(Records drawn from a dataset)
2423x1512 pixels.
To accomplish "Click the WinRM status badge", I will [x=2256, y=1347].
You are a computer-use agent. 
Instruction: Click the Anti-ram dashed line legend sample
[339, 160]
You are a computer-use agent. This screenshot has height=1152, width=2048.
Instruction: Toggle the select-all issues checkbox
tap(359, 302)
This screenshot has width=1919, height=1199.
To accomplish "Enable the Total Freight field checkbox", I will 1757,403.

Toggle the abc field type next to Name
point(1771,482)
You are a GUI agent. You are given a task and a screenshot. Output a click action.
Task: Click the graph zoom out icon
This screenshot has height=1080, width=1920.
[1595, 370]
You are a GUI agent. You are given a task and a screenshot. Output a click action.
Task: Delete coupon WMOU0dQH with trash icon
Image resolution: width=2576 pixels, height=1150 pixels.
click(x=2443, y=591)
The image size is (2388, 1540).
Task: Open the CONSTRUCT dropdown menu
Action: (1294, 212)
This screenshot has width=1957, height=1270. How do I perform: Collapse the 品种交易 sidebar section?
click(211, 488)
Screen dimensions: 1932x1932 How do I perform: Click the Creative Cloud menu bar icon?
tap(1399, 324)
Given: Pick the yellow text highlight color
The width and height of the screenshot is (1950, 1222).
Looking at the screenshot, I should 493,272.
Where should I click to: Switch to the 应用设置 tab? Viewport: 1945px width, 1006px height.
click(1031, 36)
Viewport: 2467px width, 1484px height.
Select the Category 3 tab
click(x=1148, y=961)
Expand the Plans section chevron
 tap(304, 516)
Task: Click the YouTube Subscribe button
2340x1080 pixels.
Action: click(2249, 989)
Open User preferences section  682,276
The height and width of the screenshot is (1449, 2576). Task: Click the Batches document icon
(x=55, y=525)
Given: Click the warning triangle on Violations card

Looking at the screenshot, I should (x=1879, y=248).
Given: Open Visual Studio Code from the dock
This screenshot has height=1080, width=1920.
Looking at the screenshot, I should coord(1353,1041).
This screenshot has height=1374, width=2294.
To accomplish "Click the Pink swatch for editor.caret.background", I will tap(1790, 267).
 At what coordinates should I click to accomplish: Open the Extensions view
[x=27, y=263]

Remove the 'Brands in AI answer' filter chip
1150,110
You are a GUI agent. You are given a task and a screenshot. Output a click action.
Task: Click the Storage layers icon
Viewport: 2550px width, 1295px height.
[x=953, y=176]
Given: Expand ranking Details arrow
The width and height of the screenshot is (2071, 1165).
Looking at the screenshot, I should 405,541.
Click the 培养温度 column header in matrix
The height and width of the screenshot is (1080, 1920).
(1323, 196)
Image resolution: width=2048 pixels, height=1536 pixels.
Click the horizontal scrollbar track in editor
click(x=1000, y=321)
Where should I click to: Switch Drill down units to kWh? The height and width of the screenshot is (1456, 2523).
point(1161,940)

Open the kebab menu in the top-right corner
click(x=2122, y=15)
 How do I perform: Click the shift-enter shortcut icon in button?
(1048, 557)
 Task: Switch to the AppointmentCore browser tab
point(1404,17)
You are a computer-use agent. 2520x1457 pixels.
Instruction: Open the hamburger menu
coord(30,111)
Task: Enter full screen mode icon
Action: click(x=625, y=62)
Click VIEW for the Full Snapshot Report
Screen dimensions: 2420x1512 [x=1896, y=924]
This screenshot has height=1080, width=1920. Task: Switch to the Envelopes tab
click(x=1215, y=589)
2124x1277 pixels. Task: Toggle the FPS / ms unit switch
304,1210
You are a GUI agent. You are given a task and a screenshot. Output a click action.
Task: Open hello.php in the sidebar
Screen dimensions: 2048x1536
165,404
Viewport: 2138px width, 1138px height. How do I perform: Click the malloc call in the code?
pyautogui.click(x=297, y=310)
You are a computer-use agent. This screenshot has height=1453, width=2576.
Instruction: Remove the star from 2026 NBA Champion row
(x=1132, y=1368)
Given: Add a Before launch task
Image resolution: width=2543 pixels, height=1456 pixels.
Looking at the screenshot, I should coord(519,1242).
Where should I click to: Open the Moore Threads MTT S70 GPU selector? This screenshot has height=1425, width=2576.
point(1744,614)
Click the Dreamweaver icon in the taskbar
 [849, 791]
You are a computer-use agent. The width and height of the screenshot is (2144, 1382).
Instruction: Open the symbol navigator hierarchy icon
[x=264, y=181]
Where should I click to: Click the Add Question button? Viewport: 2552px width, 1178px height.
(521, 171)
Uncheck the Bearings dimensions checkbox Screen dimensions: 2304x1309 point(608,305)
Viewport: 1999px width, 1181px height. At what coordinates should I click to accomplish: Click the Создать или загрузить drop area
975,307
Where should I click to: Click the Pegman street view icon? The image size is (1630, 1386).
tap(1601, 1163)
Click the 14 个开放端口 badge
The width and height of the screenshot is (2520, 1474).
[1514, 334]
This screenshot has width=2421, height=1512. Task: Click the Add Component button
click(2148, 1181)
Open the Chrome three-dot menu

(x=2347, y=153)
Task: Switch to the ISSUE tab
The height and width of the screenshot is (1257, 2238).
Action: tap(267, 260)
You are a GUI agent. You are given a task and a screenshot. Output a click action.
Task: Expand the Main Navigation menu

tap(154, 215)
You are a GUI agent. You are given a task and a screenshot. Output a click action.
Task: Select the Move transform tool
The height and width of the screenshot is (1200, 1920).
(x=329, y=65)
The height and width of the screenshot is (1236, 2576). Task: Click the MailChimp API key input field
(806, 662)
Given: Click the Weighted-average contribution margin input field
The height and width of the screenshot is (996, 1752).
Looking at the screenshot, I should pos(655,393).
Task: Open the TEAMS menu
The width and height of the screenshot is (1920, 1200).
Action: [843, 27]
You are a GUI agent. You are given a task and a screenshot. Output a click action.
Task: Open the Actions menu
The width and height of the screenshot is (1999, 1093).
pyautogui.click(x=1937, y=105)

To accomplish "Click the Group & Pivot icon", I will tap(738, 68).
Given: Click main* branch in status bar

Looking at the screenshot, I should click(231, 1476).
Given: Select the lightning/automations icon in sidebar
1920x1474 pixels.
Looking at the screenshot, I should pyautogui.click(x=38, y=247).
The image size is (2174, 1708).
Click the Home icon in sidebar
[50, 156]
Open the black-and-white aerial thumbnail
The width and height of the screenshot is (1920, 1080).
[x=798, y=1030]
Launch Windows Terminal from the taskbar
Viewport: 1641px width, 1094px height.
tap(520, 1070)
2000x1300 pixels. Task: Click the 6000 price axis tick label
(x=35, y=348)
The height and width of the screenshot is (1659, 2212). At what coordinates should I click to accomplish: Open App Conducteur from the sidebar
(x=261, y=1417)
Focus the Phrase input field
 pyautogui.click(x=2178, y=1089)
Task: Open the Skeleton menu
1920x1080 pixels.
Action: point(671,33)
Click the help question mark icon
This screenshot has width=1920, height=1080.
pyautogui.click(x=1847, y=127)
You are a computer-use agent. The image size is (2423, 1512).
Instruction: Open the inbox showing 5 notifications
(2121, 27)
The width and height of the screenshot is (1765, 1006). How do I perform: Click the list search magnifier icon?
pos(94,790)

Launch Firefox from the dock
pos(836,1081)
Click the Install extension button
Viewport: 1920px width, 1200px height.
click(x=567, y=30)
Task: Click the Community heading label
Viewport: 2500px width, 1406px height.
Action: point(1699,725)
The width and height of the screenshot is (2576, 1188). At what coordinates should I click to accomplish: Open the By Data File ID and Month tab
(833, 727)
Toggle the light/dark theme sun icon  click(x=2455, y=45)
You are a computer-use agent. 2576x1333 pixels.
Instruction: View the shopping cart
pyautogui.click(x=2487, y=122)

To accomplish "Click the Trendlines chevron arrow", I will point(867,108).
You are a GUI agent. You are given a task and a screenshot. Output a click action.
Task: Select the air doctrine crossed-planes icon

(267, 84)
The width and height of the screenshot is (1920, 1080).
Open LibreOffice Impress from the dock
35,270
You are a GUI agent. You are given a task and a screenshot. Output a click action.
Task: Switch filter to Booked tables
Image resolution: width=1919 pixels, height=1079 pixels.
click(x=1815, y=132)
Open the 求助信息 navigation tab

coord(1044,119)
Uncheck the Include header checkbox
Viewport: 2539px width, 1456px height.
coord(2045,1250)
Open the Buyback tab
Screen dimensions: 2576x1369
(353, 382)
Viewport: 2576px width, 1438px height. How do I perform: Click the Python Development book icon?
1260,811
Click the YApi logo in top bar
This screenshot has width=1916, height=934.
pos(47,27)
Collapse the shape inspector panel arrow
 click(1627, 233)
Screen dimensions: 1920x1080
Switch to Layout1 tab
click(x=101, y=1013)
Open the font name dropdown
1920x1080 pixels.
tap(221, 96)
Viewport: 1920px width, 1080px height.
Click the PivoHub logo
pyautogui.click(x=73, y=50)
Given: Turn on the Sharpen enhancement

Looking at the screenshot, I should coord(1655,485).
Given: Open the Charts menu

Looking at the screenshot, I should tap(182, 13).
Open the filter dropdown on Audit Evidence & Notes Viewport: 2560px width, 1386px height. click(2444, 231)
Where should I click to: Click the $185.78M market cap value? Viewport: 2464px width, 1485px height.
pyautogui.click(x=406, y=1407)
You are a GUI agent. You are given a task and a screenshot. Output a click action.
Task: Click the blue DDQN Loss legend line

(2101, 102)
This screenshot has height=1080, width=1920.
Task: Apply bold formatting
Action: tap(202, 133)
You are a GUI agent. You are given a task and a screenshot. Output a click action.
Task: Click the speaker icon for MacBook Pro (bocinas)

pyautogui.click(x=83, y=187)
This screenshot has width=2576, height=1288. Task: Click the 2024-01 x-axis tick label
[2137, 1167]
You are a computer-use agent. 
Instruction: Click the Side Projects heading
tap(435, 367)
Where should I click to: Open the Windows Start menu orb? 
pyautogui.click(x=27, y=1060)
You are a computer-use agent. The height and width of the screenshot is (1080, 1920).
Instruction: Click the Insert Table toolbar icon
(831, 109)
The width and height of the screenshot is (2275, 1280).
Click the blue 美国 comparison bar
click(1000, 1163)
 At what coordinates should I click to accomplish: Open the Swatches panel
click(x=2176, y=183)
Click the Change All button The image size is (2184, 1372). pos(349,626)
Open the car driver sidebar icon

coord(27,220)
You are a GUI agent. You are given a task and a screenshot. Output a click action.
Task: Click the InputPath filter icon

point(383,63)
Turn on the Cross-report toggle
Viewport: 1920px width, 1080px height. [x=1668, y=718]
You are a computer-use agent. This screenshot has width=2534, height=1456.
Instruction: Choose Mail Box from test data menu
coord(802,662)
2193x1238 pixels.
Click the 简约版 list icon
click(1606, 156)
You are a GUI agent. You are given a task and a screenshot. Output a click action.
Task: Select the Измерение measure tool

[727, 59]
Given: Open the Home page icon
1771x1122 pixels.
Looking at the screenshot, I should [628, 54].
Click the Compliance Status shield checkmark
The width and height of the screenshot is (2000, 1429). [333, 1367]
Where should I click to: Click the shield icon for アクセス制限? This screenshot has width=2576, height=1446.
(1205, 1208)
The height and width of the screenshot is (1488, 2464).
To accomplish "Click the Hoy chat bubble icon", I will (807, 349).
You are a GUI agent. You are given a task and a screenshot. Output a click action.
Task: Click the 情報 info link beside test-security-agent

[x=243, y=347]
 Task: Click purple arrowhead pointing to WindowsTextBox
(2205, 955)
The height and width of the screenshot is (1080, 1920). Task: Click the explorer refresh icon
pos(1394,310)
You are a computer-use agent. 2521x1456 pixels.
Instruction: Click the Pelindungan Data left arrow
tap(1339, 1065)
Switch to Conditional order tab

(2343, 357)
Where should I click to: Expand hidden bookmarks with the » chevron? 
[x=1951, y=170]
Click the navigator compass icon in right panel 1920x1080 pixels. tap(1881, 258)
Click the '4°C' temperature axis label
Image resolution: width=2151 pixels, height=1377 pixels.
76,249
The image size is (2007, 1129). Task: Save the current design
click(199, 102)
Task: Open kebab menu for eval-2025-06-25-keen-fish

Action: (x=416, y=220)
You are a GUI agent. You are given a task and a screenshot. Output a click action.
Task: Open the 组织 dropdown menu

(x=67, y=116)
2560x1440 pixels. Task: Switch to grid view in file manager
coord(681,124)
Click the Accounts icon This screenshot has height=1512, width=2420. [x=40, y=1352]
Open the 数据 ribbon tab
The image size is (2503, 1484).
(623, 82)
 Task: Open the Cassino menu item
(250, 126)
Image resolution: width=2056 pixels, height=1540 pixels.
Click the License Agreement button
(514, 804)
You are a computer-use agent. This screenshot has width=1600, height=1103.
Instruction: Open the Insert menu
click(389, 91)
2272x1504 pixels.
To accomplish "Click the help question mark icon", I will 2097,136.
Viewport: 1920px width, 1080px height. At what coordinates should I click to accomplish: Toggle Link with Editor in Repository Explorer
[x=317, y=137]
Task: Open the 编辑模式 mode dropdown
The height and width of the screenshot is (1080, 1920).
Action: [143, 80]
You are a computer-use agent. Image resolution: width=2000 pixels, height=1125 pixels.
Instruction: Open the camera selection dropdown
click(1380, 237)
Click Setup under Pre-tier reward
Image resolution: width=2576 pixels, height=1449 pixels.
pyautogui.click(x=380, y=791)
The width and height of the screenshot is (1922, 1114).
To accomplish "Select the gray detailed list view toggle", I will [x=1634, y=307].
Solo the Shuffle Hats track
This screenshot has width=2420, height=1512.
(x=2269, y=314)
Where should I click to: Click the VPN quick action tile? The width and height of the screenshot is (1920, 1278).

[The problem]: Please say how many lines in the records contain the word "header", and give only that number.

[Answer section]: 2